CAC: You actually live in NYC? How!?
JS: Barely hanging in there, during the pandemic I've relied on grants and the little income I'm able to make each month. I've also become one of those millennials who gets helps from their parents, which makes me feel endless shame, but they agree it's safer for me to live in NYC than going back to Honduras.
CAC: But seriously, how do you make a living in NYC?
JS: I'm so stubborn that I found a way to make ends meet just by freelancing without relying on a "day job", of course that all changed with COVID-19. I can't romanticize NYC in any way, it's an overpriced hellscape dominated by greedy landowners and the super rich, so I can't recommend anyone in their right mind to just move here. But I've been blessed in that I make just about enough money to pay my rent/bills/food/transportation.

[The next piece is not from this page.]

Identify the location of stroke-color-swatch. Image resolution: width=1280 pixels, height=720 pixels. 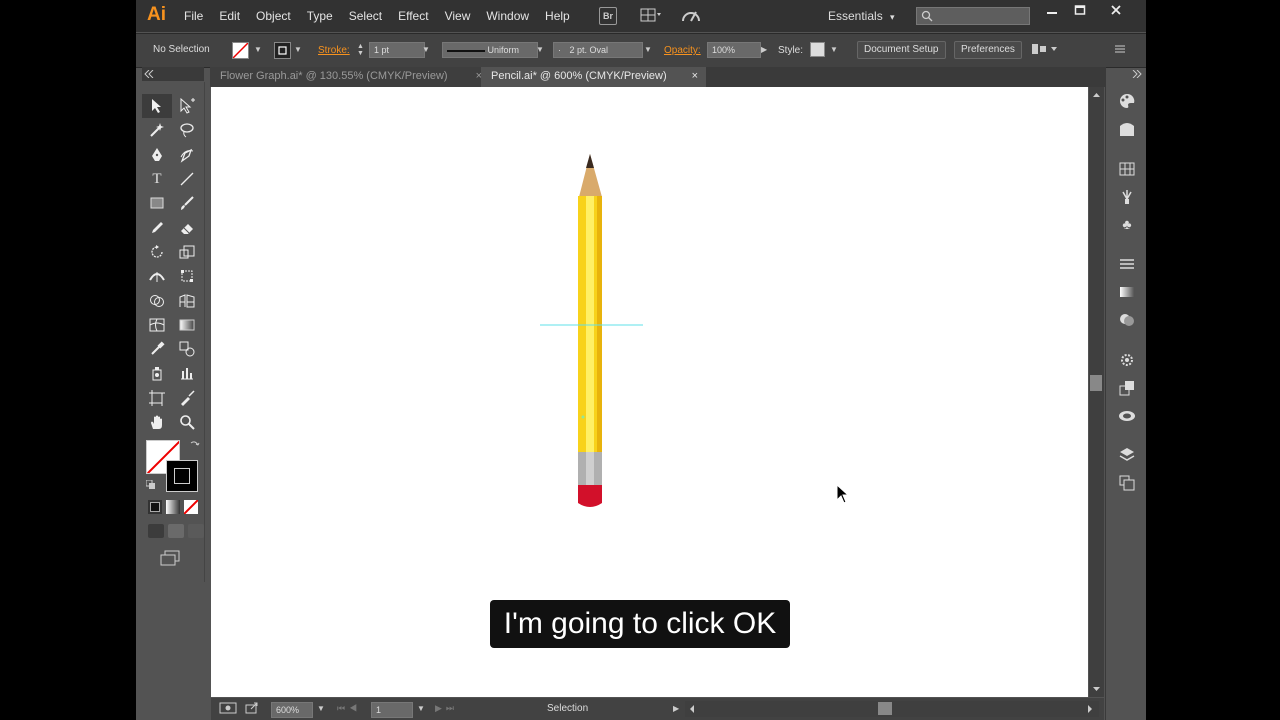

CAC: How much would you suggest artists moving to NYC budget for their first year?
JS: I have managed to live in NYC making less than 27k a year, I don't recommend it, but it's worked for me.
CAC: What are your top 3 pieces of advice for Catholic artists moving to NYC?
JS: 1. NYC can be filled with temptations and invitations to straying from the path of goodness and kindness. Stay focused.
2. If possible find a community of friends outside your field, in a city as competitive as this, it's essential to have friends that aren't vying for the same jobs you are.
3. Go to St. Francis Xavier and bask in the joy of their inclusive groups and friendly community. It's the only church in the world where I can imagine both a tribute to the victims of the Pulse massacre, and seeing a black woman deliver the homily as the white priest sat behind her all smiles.